[What you will do]:
The records that follow are to be repeated exactly, without any pictures.

[Stored entries]
------------------------------------------------------------
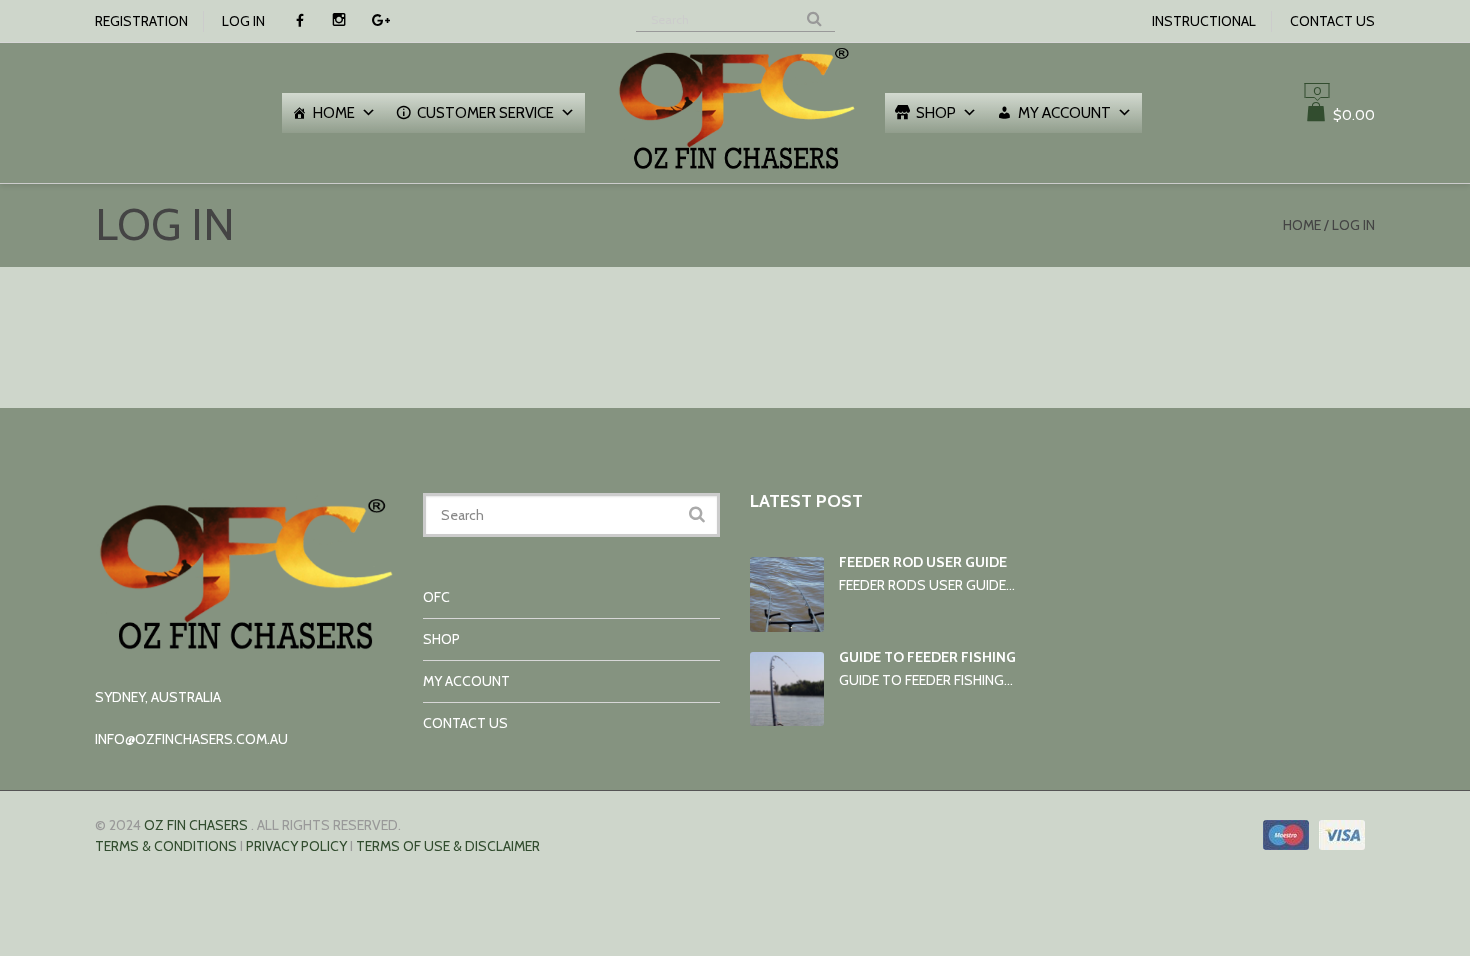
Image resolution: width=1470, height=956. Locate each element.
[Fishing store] (735, 172)
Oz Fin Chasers (196, 825)
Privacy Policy (296, 846)
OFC (436, 597)
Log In (243, 21)
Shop (936, 113)
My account (1064, 113)
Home (334, 113)
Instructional (1204, 21)
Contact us (1332, 21)
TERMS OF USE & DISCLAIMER (448, 846)
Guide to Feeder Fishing (927, 657)
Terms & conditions (166, 846)
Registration (141, 21)
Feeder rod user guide (923, 562)
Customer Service (485, 113)
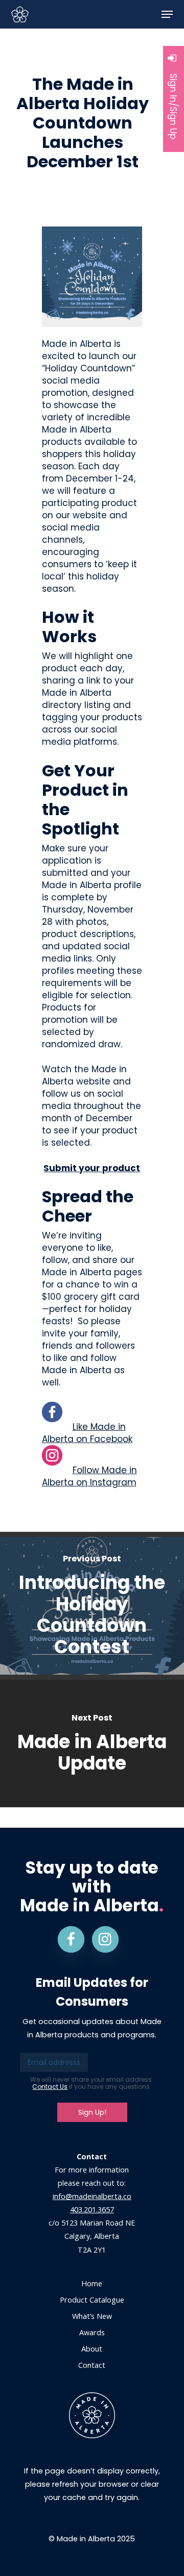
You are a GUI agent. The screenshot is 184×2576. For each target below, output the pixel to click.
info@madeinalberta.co (92, 2196)
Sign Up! (92, 2112)
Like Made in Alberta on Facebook (87, 1433)
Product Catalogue (92, 2300)
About (91, 2349)
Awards (92, 2332)
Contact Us (49, 2086)
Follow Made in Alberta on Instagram (89, 1476)
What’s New (92, 2316)
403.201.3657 (92, 2209)
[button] (167, 14)
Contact (91, 2365)
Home (91, 2283)
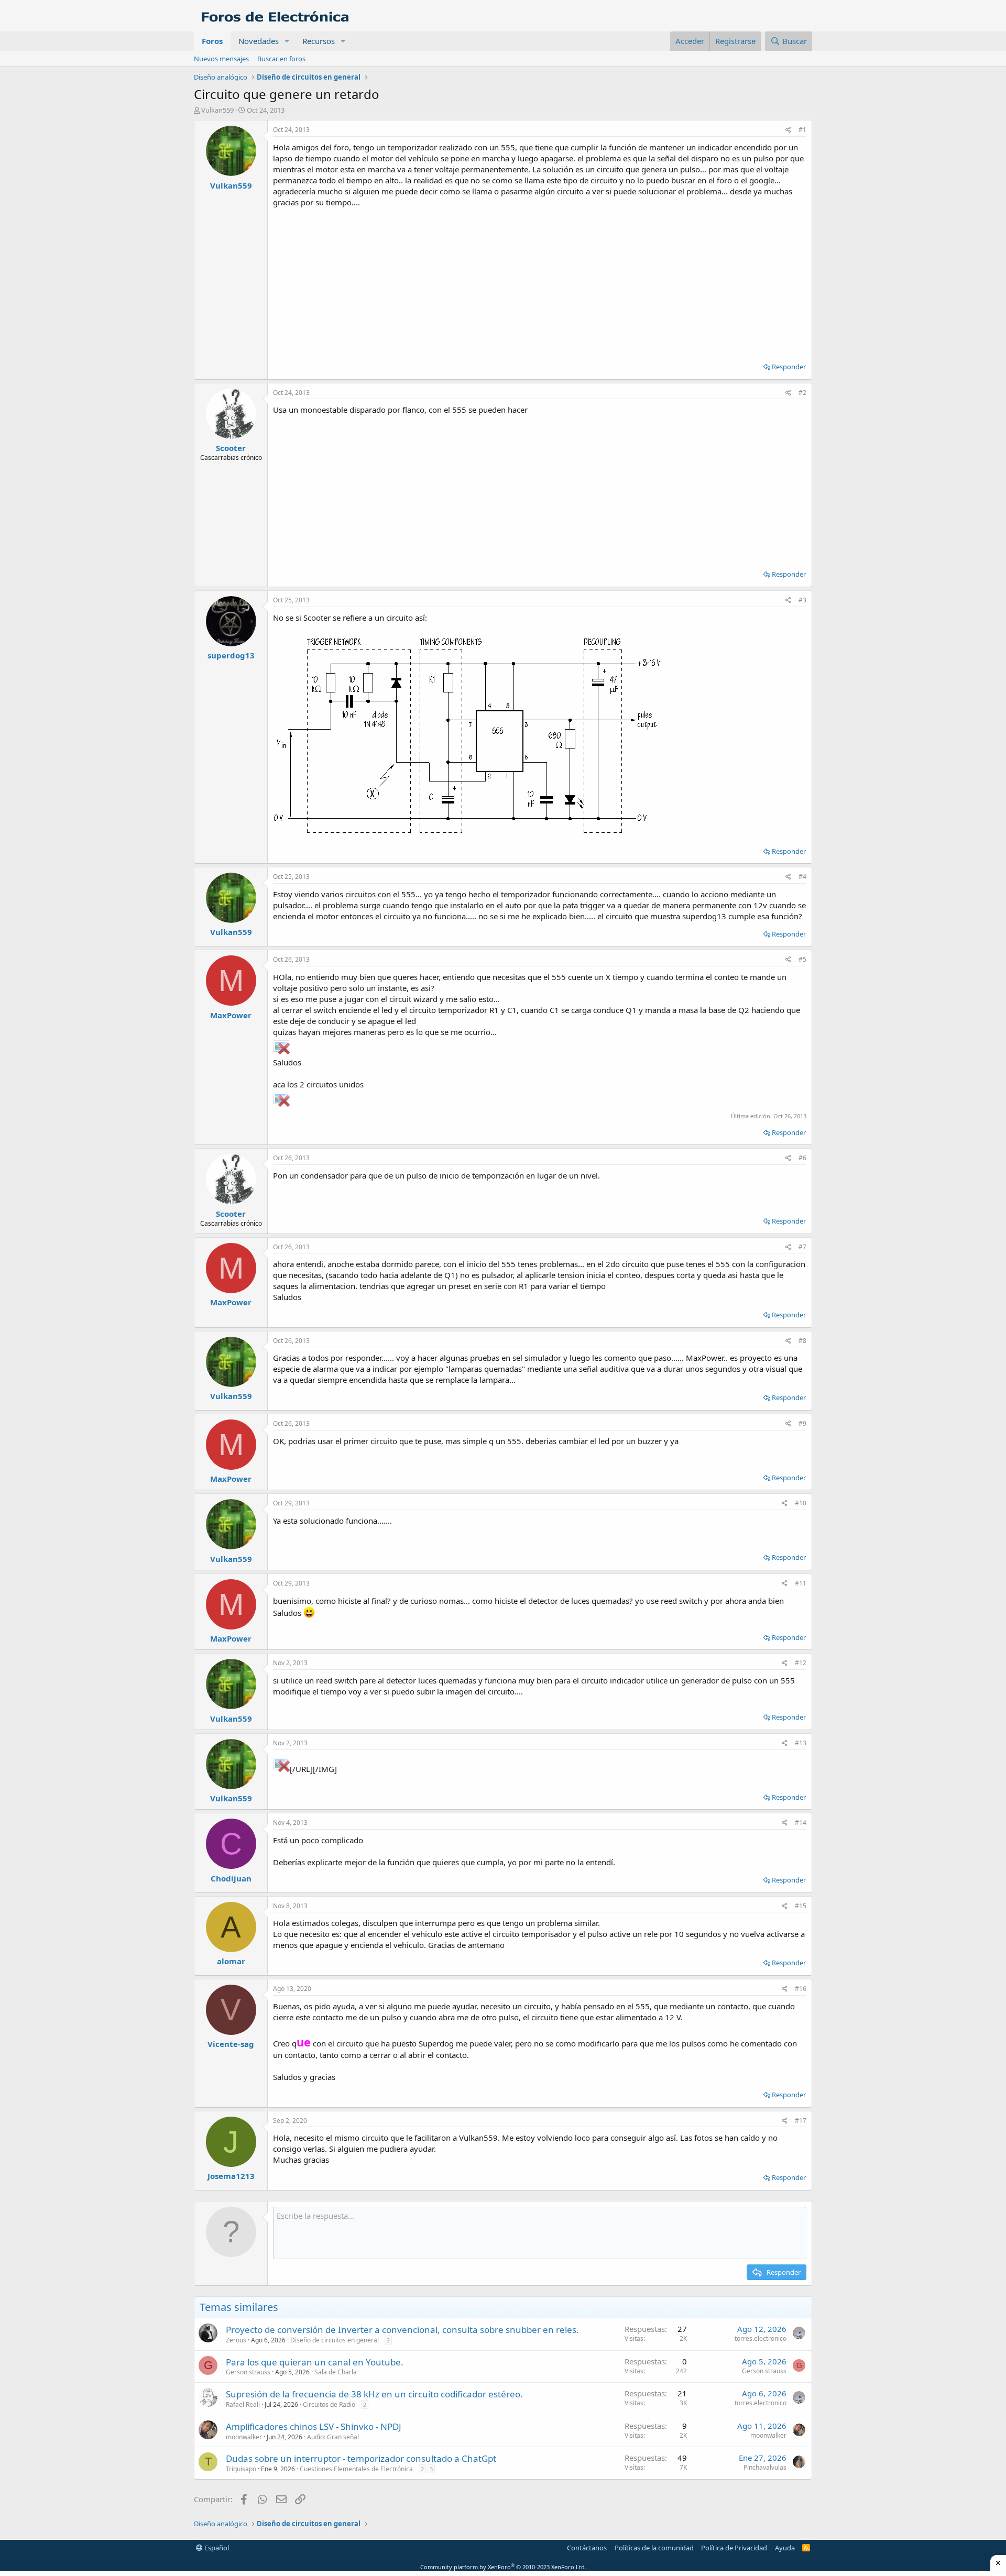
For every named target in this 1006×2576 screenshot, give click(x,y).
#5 (802, 959)
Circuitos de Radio (329, 2404)
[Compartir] (788, 130)
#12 (800, 1662)
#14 (800, 1822)
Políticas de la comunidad (654, 2547)
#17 (800, 2120)
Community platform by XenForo (503, 2567)
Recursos (318, 41)
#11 (800, 1583)
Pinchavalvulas (764, 2467)
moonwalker (244, 2436)
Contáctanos (587, 2547)
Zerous (236, 2340)
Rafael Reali (243, 2404)
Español (216, 2547)
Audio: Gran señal (333, 2436)
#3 (802, 600)
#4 (802, 876)
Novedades (258, 41)
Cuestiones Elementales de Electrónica (356, 2468)
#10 (800, 1503)
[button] (287, 41)
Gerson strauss (248, 2372)
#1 (802, 129)
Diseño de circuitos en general (334, 2340)
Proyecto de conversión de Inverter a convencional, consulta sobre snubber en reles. (402, 2330)
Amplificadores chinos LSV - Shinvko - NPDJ (313, 2426)
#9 (802, 1423)
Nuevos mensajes (221, 58)
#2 (802, 392)
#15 (800, 1905)
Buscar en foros (281, 58)
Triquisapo (241, 2468)
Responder (789, 366)
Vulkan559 (217, 110)
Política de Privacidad (734, 2547)
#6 (802, 1157)
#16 (800, 1988)
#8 (802, 1340)
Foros (212, 41)
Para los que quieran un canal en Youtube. (314, 2362)
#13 (800, 1742)
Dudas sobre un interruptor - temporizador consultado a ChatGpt (361, 2458)
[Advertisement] (539, 281)
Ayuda (785, 2547)
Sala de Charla (335, 2372)
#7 (802, 1246)
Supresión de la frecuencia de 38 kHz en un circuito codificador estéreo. (374, 2394)
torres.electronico (760, 2338)
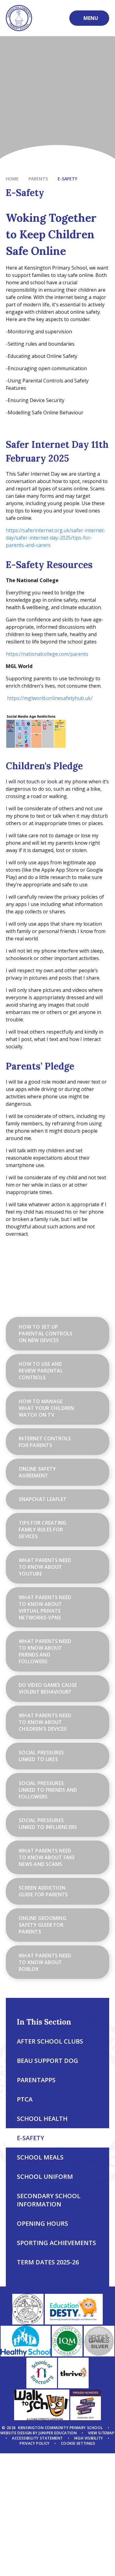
------------------------------------------------------------
[Answer space]:
Image resolution: width=1470, height=956. Locate each element.
[Fishing store] (735, 172)
Oz Fin Chasers (196, 825)
Privacy Policy (296, 846)
OFC (436, 597)
Log In (243, 21)
Shop (936, 113)
My account (1064, 113)
Home (334, 113)
Instructional (1204, 21)
Contact us (1332, 21)
TERMS OF USE & DISCLAIMER (448, 846)
Guide to Feeder Fishing (927, 657)
Terms & conditions (166, 846)
Registration (141, 21)
Feeder rod user guide (923, 562)
Customer Service (485, 113)
You are a GUI agent. The screenshot is 184×2576. For each target below, output the pixel to click.
info@madeinalberta.co (92, 2196)
Sign Up! (92, 2112)
Like Made in Alberta on Facebook (87, 1433)
Product Catalogue (92, 2300)
About (91, 2349)
Awards (92, 2332)
Contact Us (49, 2086)
Follow Made in Alberta on Instagram (89, 1476)
What’s New (92, 2316)
403.201.3657 (92, 2209)
[button] (167, 14)
Contact (91, 2365)
Home (91, 2283)
For every named target in this 1006×2576 screenshot, give click(x,y).
#5 (802, 959)
Circuitos de Radio (329, 2404)
[Compartir] (788, 130)
#12 (800, 1662)
#14 (800, 1822)
Políticas de la comunidad (654, 2547)
#17 (800, 2120)
Community platform by XenForo (503, 2567)
Recursos (318, 41)
#11 (800, 1583)
Pinchavalvulas (764, 2467)
moonwalker (244, 2436)
Contáctanos (587, 2547)
Zerous (236, 2340)
Rafael Reali (243, 2404)
Español (216, 2547)
Audio: Gran señal (333, 2436)
#3 (802, 600)
#4 (802, 876)
Novedades (258, 41)
Cuestiones Elementales de Electrónica (356, 2468)
#10 (800, 1503)
[button] (287, 41)
Gerson strauss (248, 2372)
#1 (802, 129)
Diseño de circuitos en general (334, 2340)
Proyecto de conversión de Inverter a convencional, consulta sobre snubber en reles. (402, 2330)
Amplificadores chinos LSV - Shinvko - NPDJ (313, 2426)
#9 (802, 1423)
Nuevos mensajes (221, 58)
#2 (802, 392)
#15 (800, 1905)
Buscar en foros (281, 58)
Triquisapo (241, 2468)
Responder (789, 366)
Vulkan559 (217, 110)
Política de Privacidad (734, 2547)
#6 (802, 1157)
#16 (800, 1988)
#8 (802, 1340)
Foros (212, 41)
Para los que quieran un canal en Youtube. (314, 2362)
#13 (800, 1742)
Dudas sobre un interruptor - temporizador consultado a ChatGpt (361, 2458)
[Advertisement] (539, 281)
Ayuda (785, 2547)
Sala de Charla (335, 2372)
#7 (802, 1246)
Supresión de la frecuencia de 38 kHz en un circuito codificador estéreo. (374, 2394)
torres.electronico (760, 2338)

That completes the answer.